(Task to complete):
Output only the lines that run from the line holding "Task: Click the" to the end of the entries, both ends included, and skip the pictures.

Data extracted from a collection
────────────────
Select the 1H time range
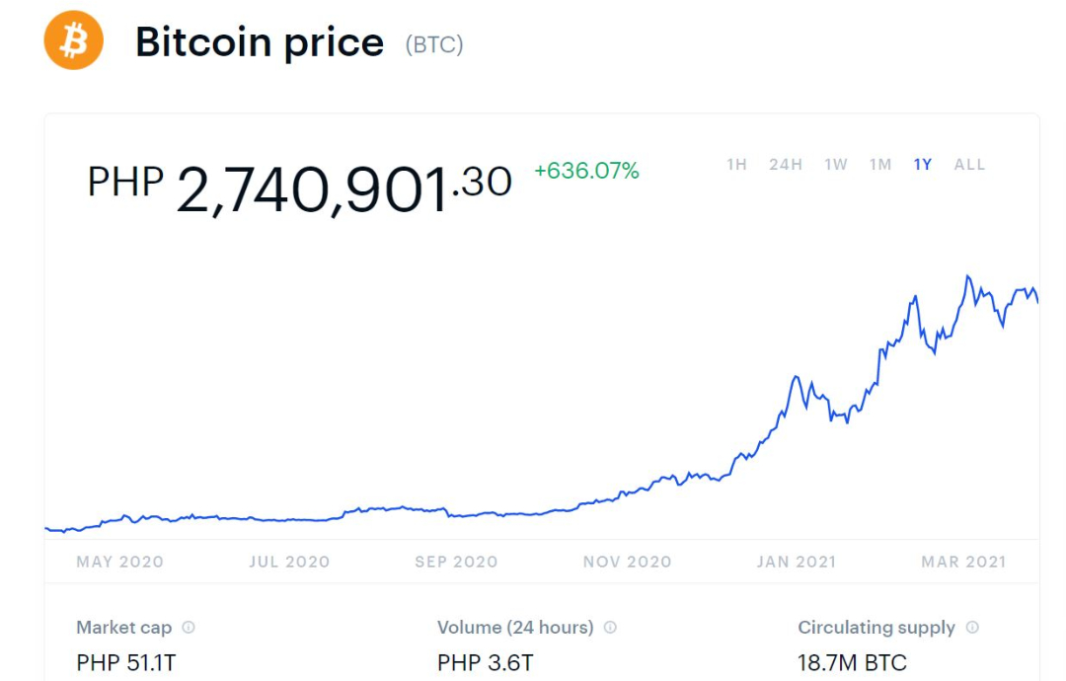 (736, 165)
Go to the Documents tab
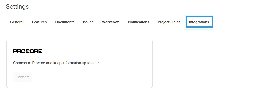Image resolution: width=255 pixels, height=102 pixels. 65,22
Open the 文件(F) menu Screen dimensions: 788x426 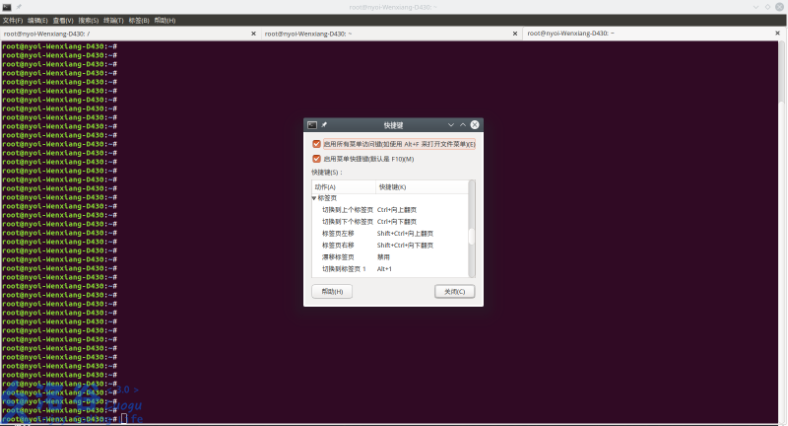pyautogui.click(x=12, y=20)
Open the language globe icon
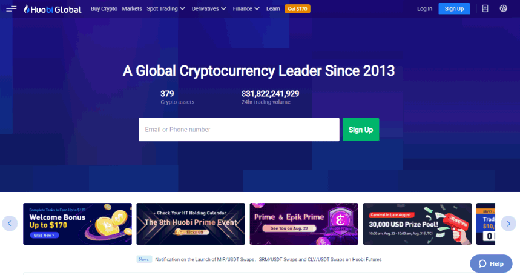 tap(504, 8)
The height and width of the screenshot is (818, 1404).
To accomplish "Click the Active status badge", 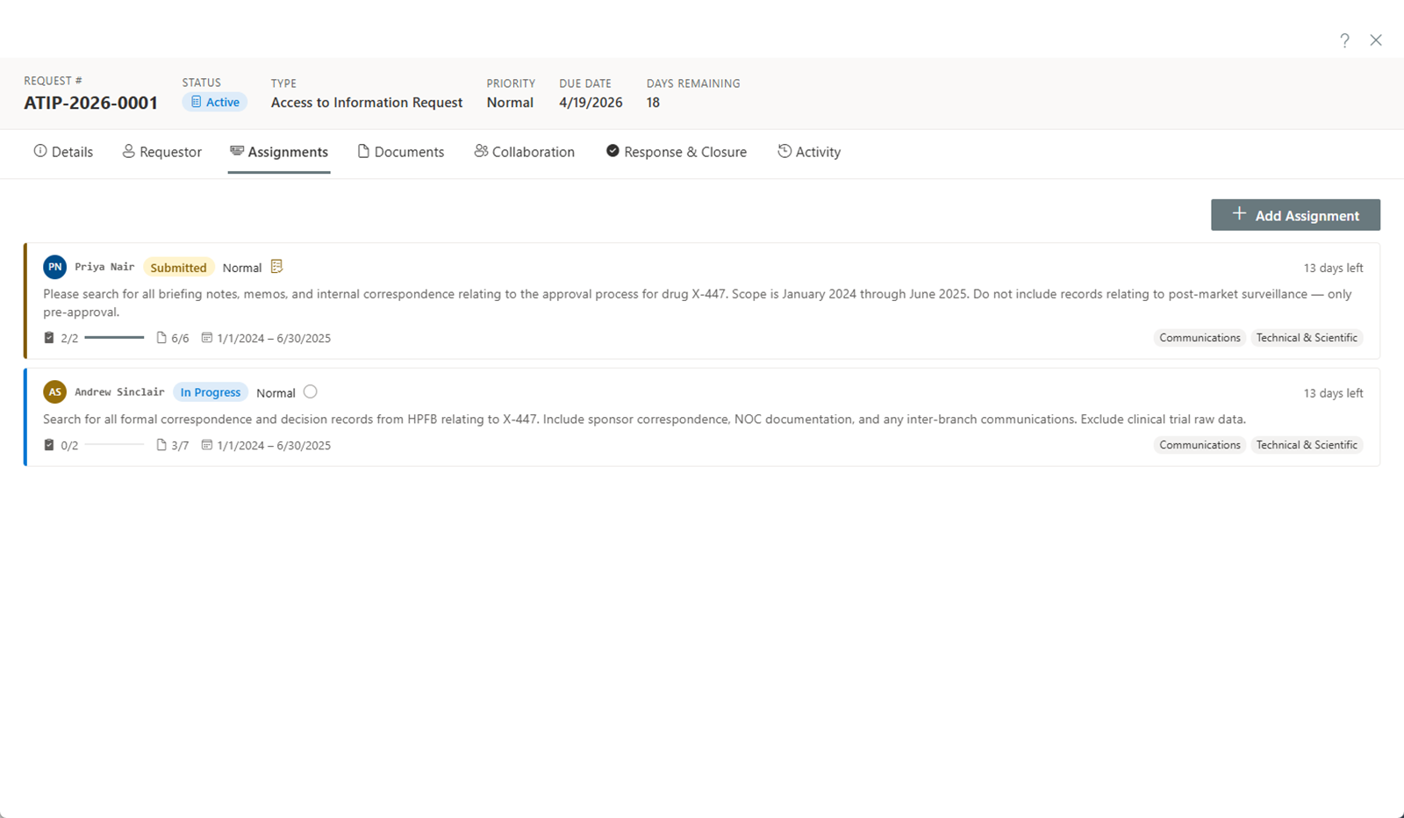I will coord(215,103).
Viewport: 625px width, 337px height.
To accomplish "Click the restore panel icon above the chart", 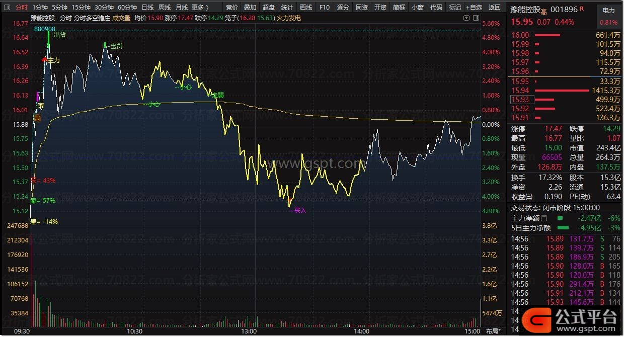I will pos(467,18).
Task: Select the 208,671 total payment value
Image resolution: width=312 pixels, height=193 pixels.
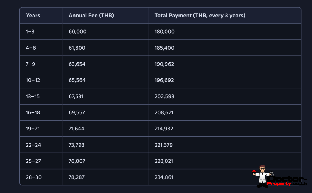Action: (164, 112)
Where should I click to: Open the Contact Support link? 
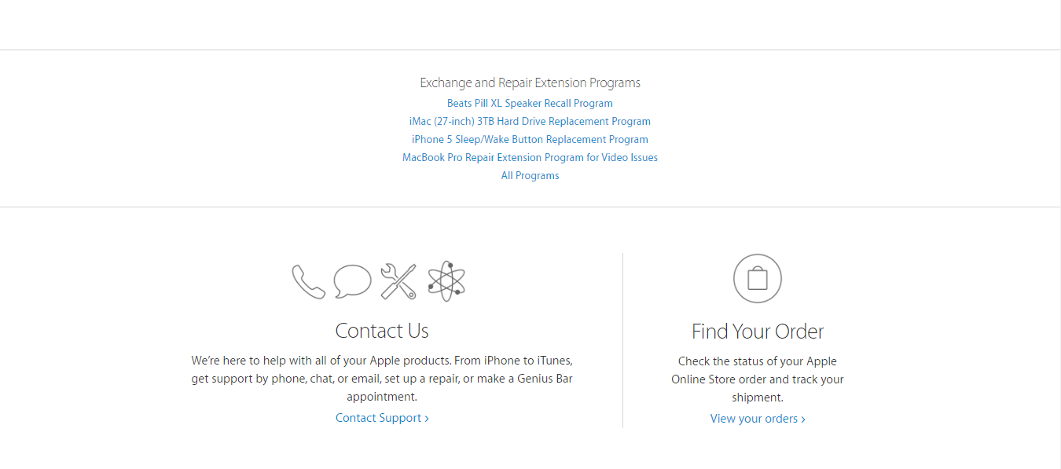(382, 418)
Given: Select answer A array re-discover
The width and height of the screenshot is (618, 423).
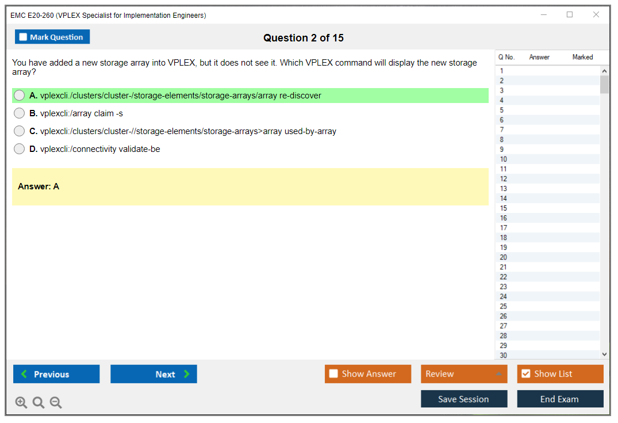Looking at the screenshot, I should coord(20,96).

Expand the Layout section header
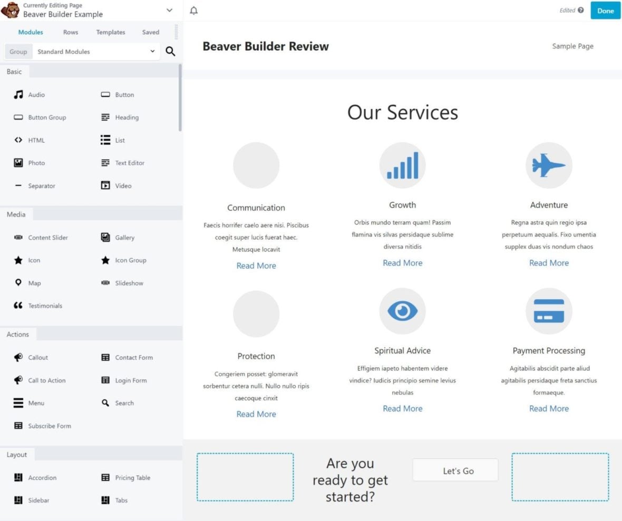[x=17, y=454]
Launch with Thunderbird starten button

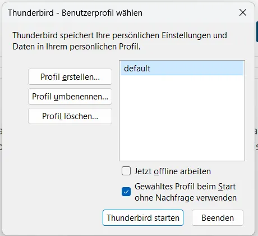tap(143, 218)
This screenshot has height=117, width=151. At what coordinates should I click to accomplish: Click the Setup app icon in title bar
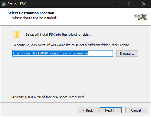tap(4, 4)
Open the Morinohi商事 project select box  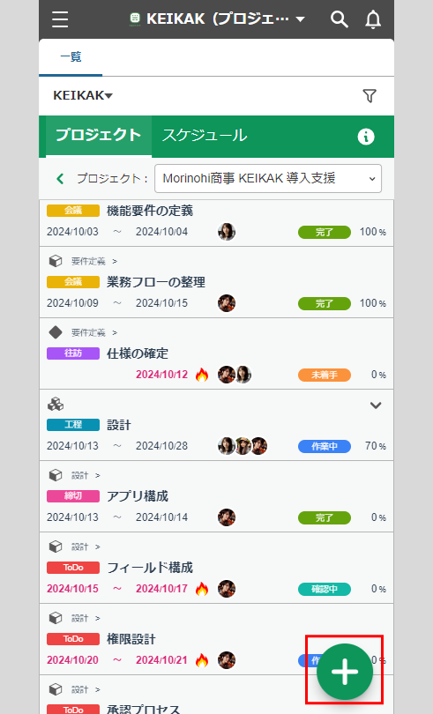coord(268,178)
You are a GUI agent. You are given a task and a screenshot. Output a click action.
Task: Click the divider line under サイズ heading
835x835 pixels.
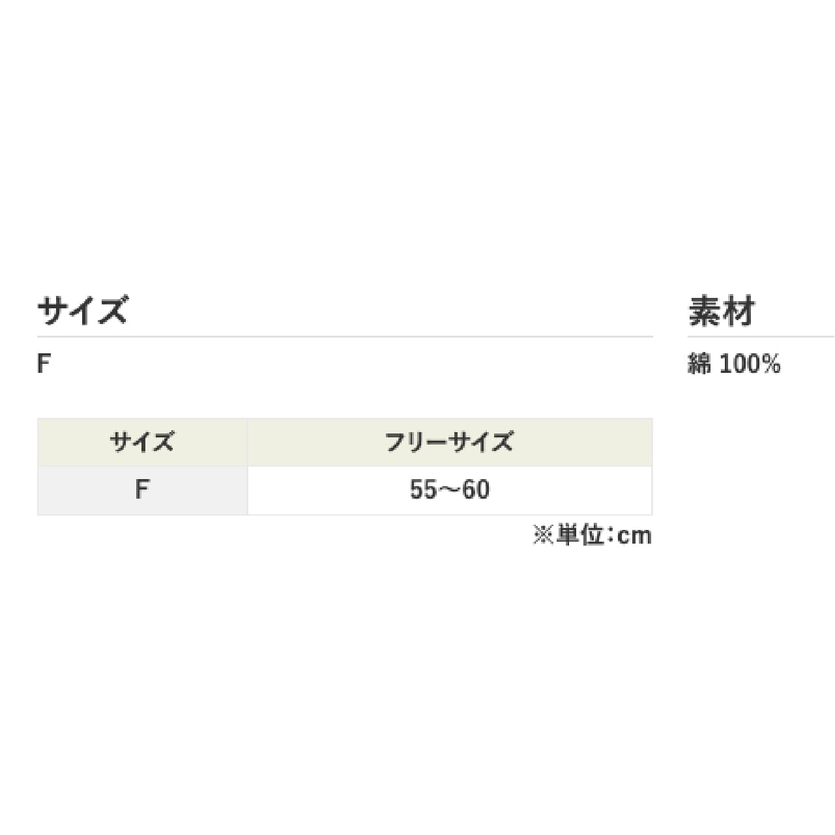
────────────────
(Answer space):
Task: Click the divider line under サイズ heading
835x835 pixels.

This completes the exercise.